[Stored records]
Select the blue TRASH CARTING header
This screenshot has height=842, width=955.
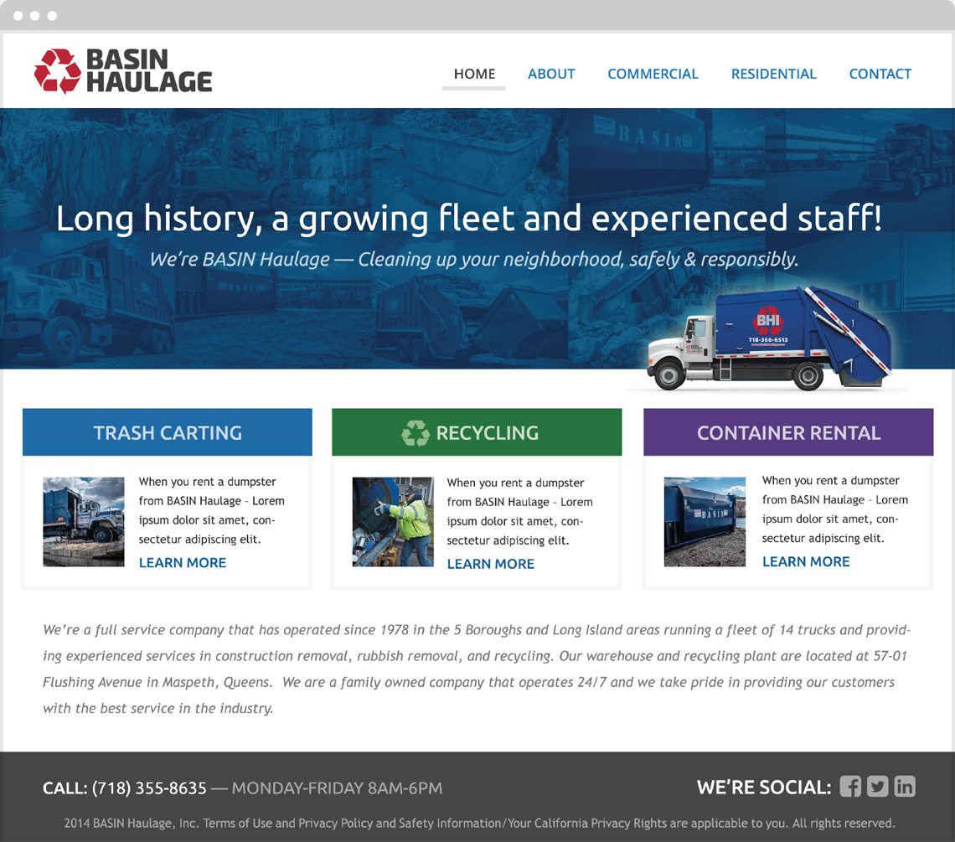click(x=168, y=432)
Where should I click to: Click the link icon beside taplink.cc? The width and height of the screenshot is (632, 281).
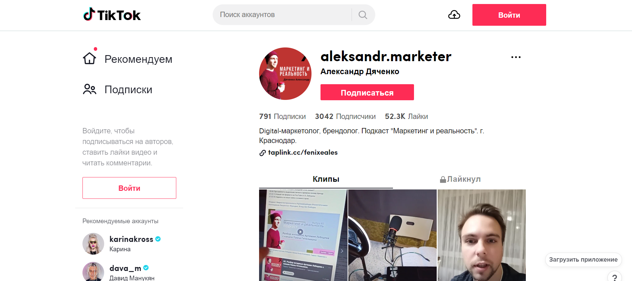coord(263,153)
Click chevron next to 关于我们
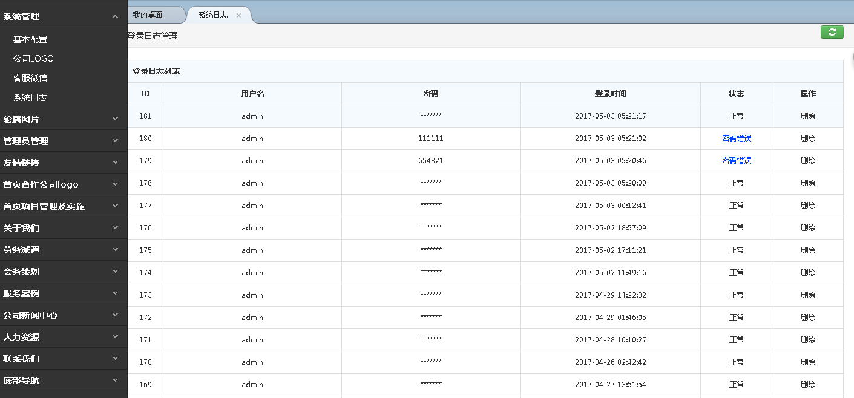854x398 pixels. [x=115, y=228]
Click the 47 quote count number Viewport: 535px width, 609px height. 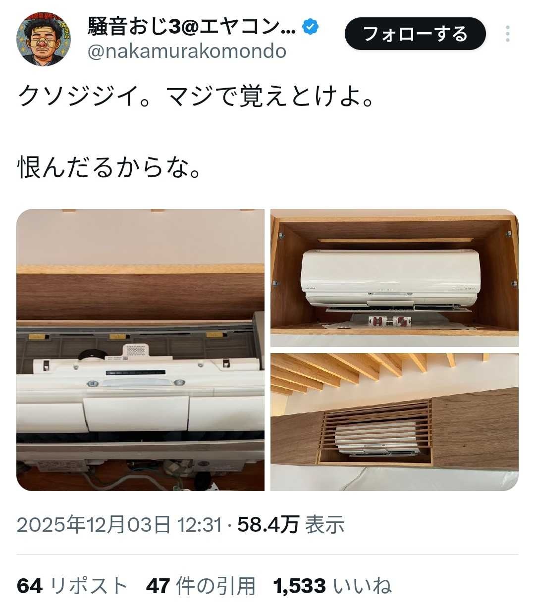click(159, 586)
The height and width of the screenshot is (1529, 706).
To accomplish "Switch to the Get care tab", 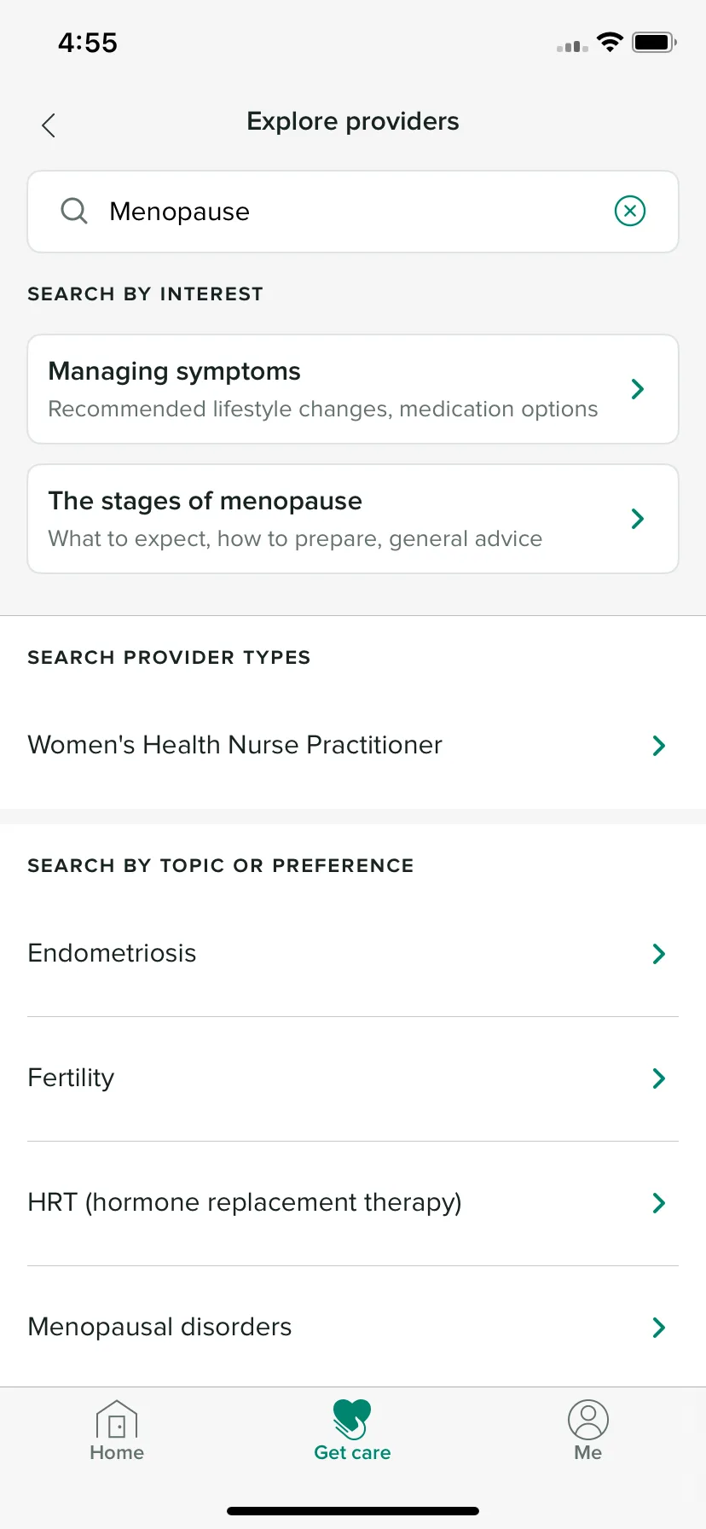I will coord(352,1432).
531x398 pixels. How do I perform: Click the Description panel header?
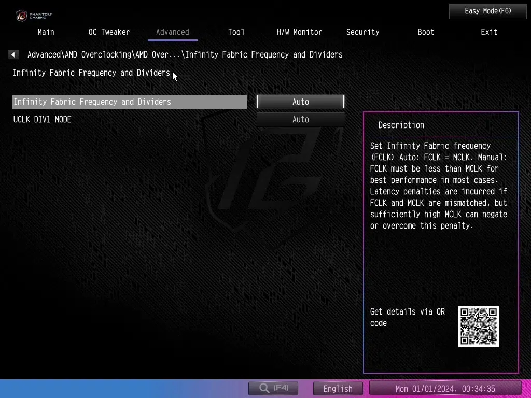point(401,125)
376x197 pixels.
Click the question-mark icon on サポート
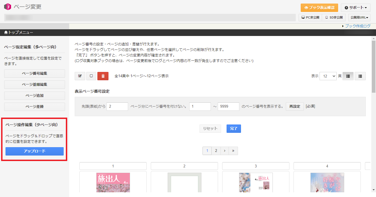tap(347, 7)
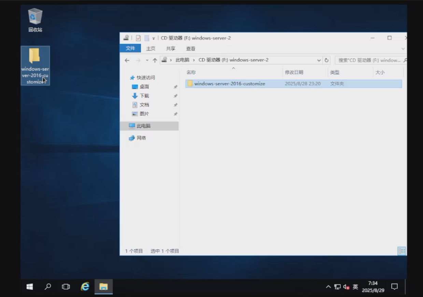Toggle the details view layout button
This screenshot has height=297, width=423.
(x=402, y=251)
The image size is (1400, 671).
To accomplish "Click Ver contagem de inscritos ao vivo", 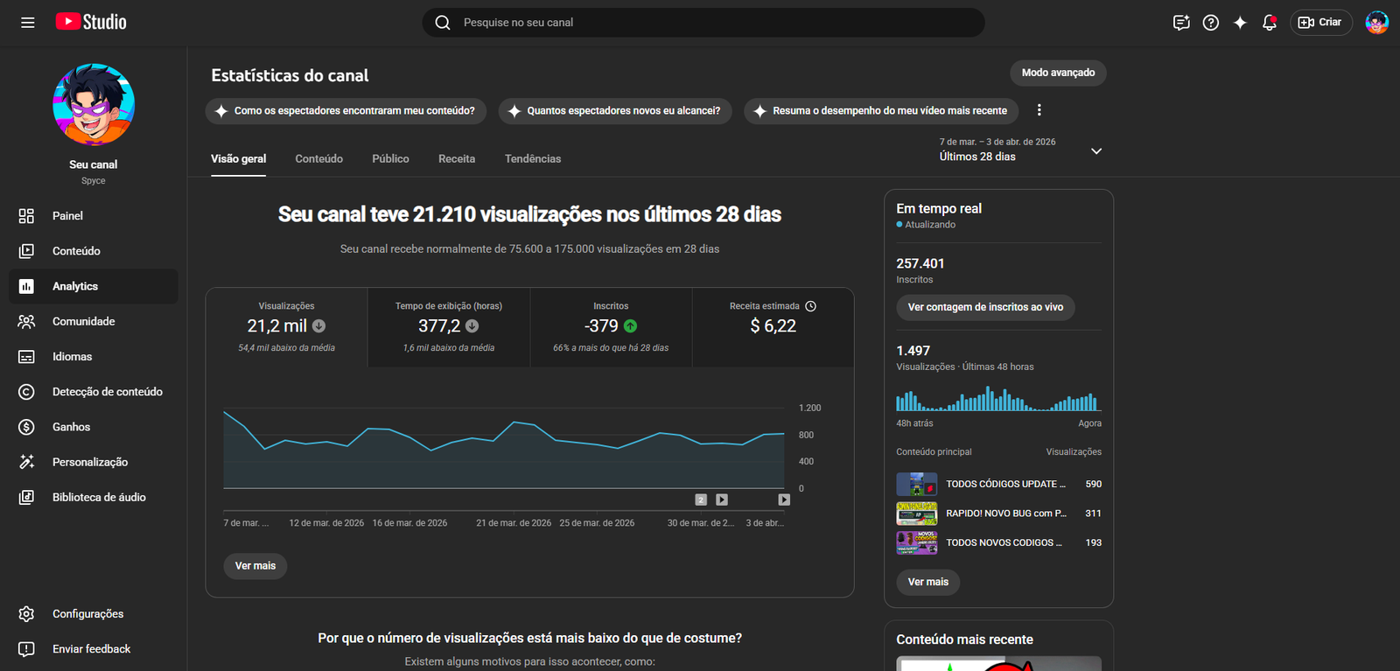I will [x=985, y=307].
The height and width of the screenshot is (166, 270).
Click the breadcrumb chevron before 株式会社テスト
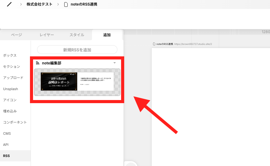click(x=21, y=4)
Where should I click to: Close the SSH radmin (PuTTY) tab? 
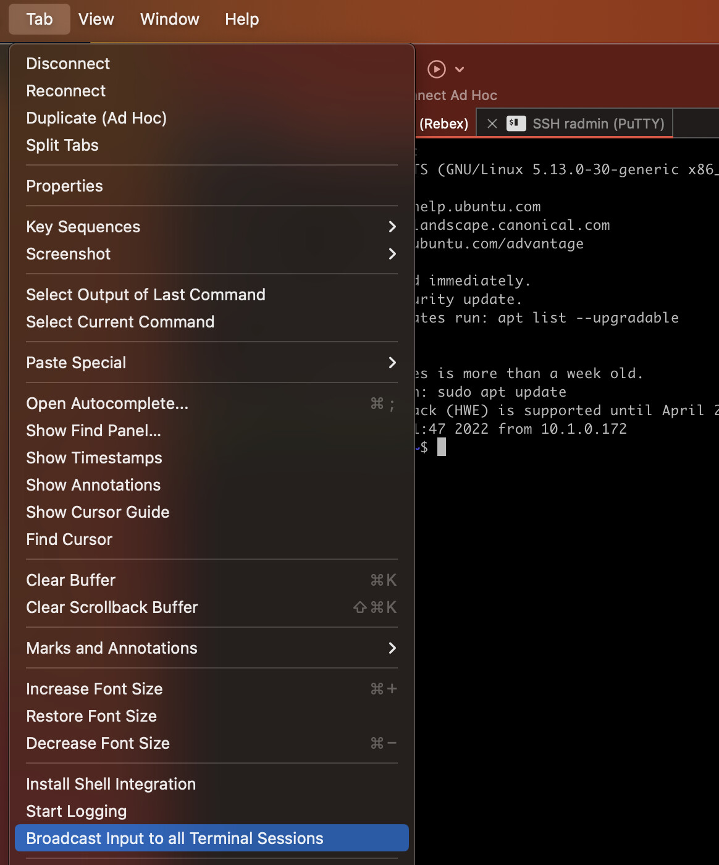tap(492, 124)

> [TASK ITEM]
Pictures are to be omitted. The lines from the line holding "Click the breadcrumb chevron before 株式会社テスト" through the closing line of the data above are to be set down exactly, and nothing more.

> [ANSWER SECTION]
Click the breadcrumb chevron before 株式会社テスト
click(x=21, y=4)
Where should I click to: Close the SSH radmin (PuTTY) tab? 
tap(492, 124)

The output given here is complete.